No volume 1 refleti sobre como a pandemia me fez conhecer a minha cozinha, de forma literal e metafórica, pela necessidade de aprender a cozinhar, em um processo que durou meses mas ao qual sobrevivi e evoluí de maneiras inesperadas.
No volume 2 concluí que a pandemia me ensinou a lição indelével da adaptação e resiliência, além de trazer clareza para o meu modo peculiar de fazer e sentir, um tipo de iluminação que os eremitas medievais e reclusos em geral buscam e alcançam voluntariamente, o que definitivamente não foi o meu caso.
No volume 3 constatei que o isolamento ajudou a aprofundar e aperfeiçoar algumas características pessoais, trouxe amadurecimento, mas o sentido das festividades foi definitivamente alterado para mim.

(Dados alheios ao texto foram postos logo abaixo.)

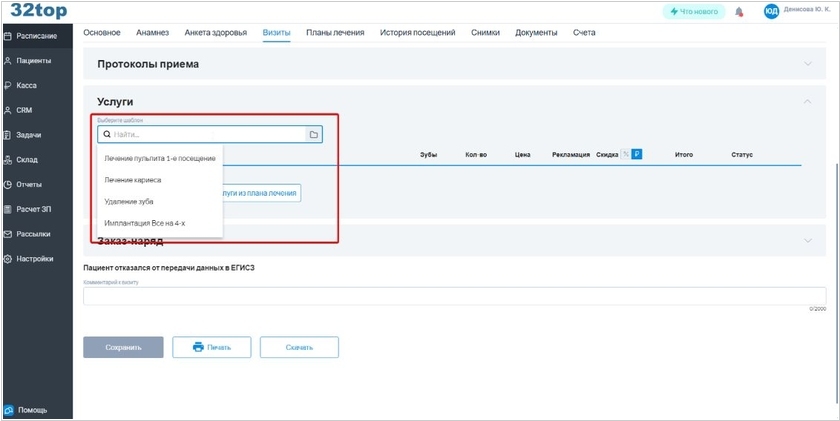Switch discount to rubles mode
This screenshot has width=840, height=421.
pyautogui.click(x=637, y=154)
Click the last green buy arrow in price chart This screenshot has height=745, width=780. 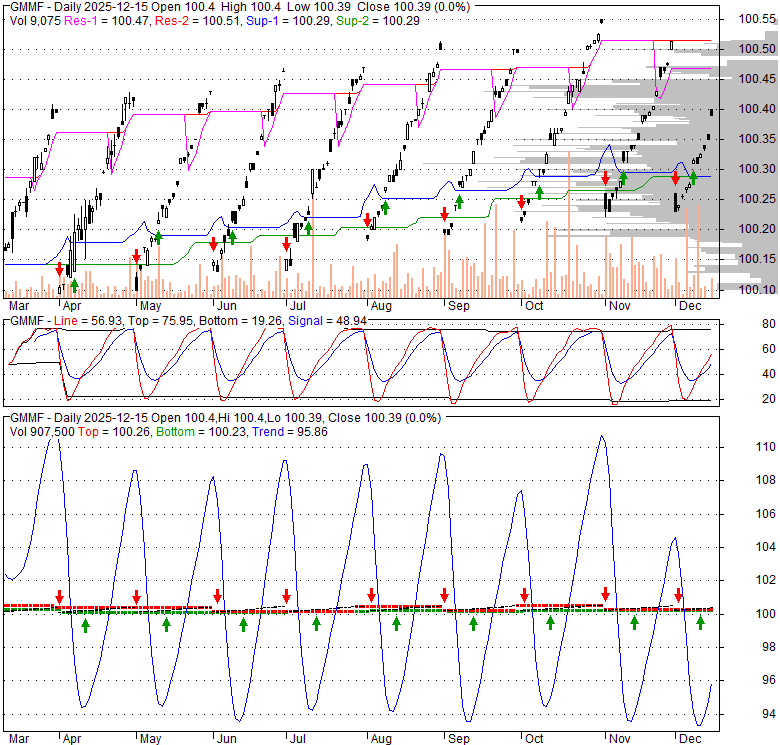coord(693,178)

Estar junto agora possui um significado totalmente diferente, e não depende mais da presença física e nem de ocasiões especiais.
O fato de estar isolada em casa exigiu criatividade e disciplina para manter uma rotina ativa, mas também me permitiu aumentar a minha quilometragem em produtos culturais. A televisão e os serviços de streaming têm uma produção quase impossível de acompanhar: são tantos filmes e séries, documentários, que fatalmente será necessário desenvolver critérios de seleção cada vez mais rigorosos.
Não podemos perder tempo com porcarias.
Antes da pandemia eu até assistia porcarias, às vezes porque são realmente divertidas (especialmente quando se levam a sério), às vezes por puro cansaço. O programa/filme passava e eu olhava com aquele olhar vazio de quem já está dormindo.
Agora não. A vida é muito curta para ser desperdiçada. Ontem mesmo estava assistindo a um filme em que o rapaz queria seduzir a mocinha fazendo charme de intelectual. Para conquistá-la resolveu dar de presente a primeira edição de um livro, o que em geral entre colecionadores é algo valorizado.
O livro era a Ilíada de Homero.
Foi nesse ponto que eu perdi a paciência, gritei com a tv e com o filme, e desliguei tudo. Francamente, a primeira edição da Ilíada?
Acho que o isolamento está servindo como uma espécie de alambique para a minha personalidade, destilando a minhas peculiaridades.